Tapir anta, nazywany inaczej nosorożcem południowoamerykańskim, jest przedstawicielem gatunku parasolowego - czyli takiego, od którego w dużym stopniu zależy prawidłowe funkcjonowanie całego ekosystemu.

Młody tapir, urodzony 31 stycznia, to samiczka. Jej matką jest urodzona we Wrocławiu 23-letnia Sonia, a ojcem - rok młodszy Tapinos, który do Wrocławia przybył w 2001 roku z Gdańska.

Sara, bo takie imię nosi tapirzy noworodek, po urodzeniu mierzyła 45 cm długości i ważyła 6 kg.

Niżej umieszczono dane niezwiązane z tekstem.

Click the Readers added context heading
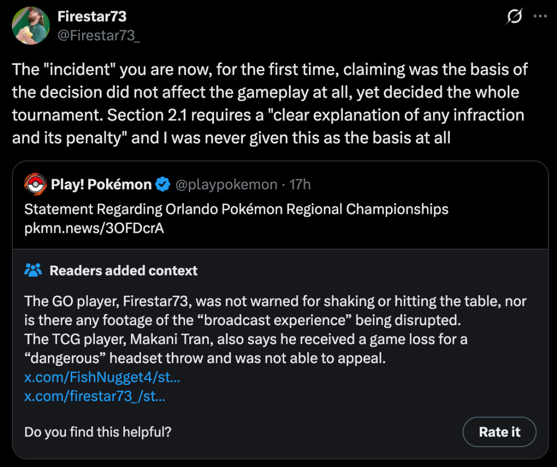The height and width of the screenshot is (467, 557). tap(123, 270)
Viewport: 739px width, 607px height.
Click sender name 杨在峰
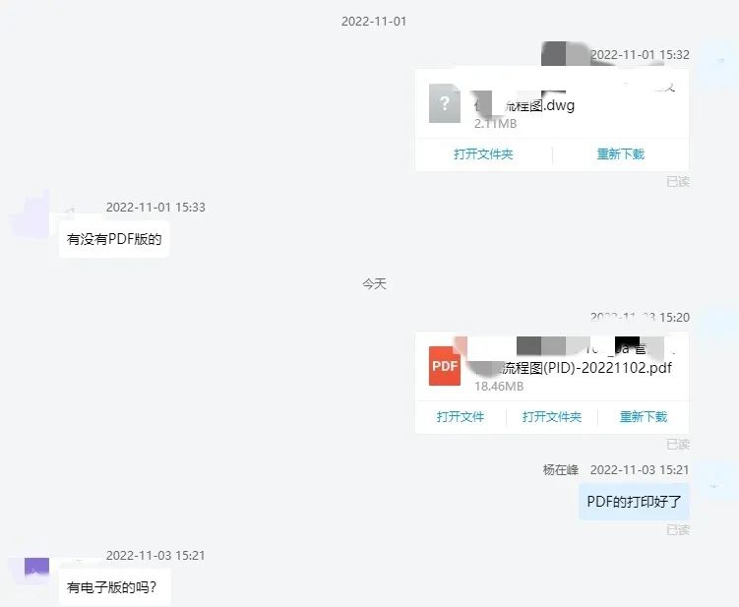click(x=560, y=470)
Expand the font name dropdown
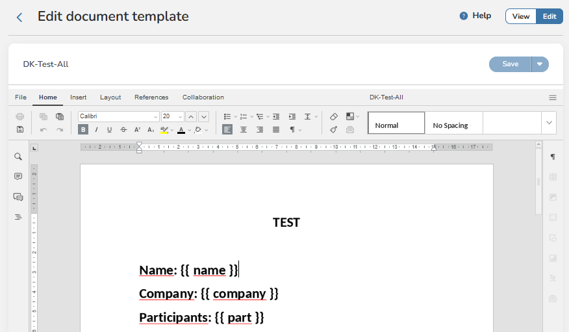This screenshot has height=332, width=569. pyautogui.click(x=155, y=117)
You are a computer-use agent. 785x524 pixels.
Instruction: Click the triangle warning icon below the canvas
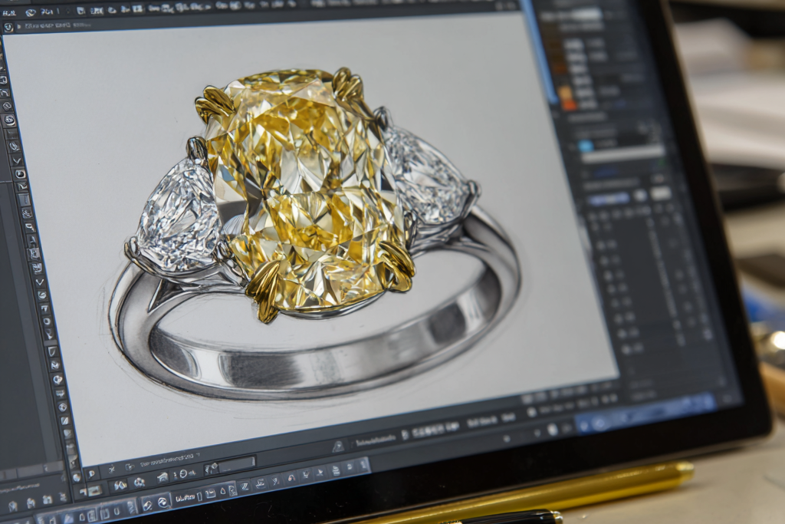tap(338, 446)
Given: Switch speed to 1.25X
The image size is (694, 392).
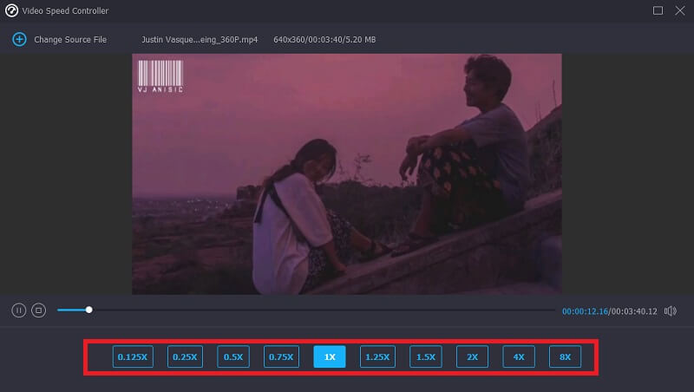Looking at the screenshot, I should coord(377,356).
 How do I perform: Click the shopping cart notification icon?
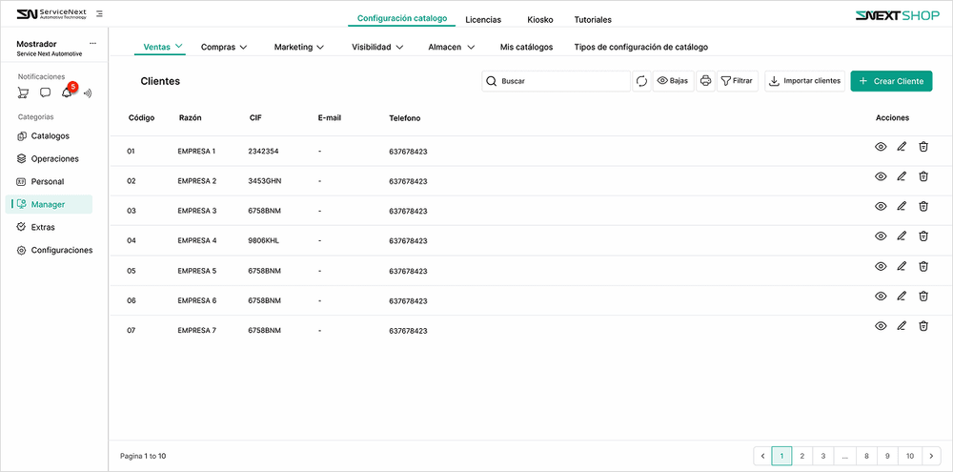click(23, 92)
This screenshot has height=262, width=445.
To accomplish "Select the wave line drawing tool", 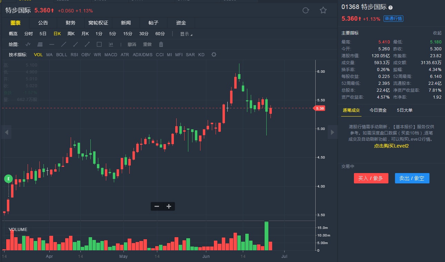I will pyautogui.click(x=28, y=44).
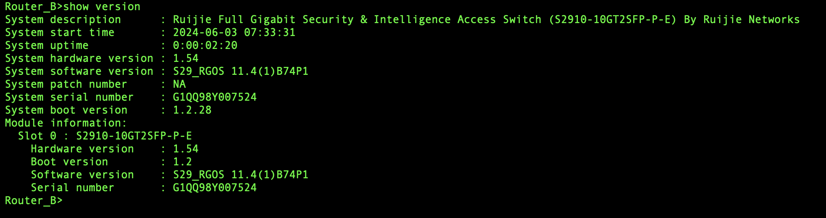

Mimo że tapiry są samotnikami, rodzina wrocławskich zwierząt stworzyła w zoo rodzinne stado. Pracownicy ogrodu podkreślają, że matka otacza córkę czułą opieką, podobnie jak babka, a nawet ojciec, który wylizuje jej sierść.

Sara pozostanie we wrocławskim zoo prawdopodobnie przez najbliższe dwa lata. Potem wyjedzie do innego ogrodu. Ten we Wrocławiu, który w hodowli tapirów ma wieloletnie - od 1893 troku - doświadczenie, na razie nie przewiduje powiększania stada.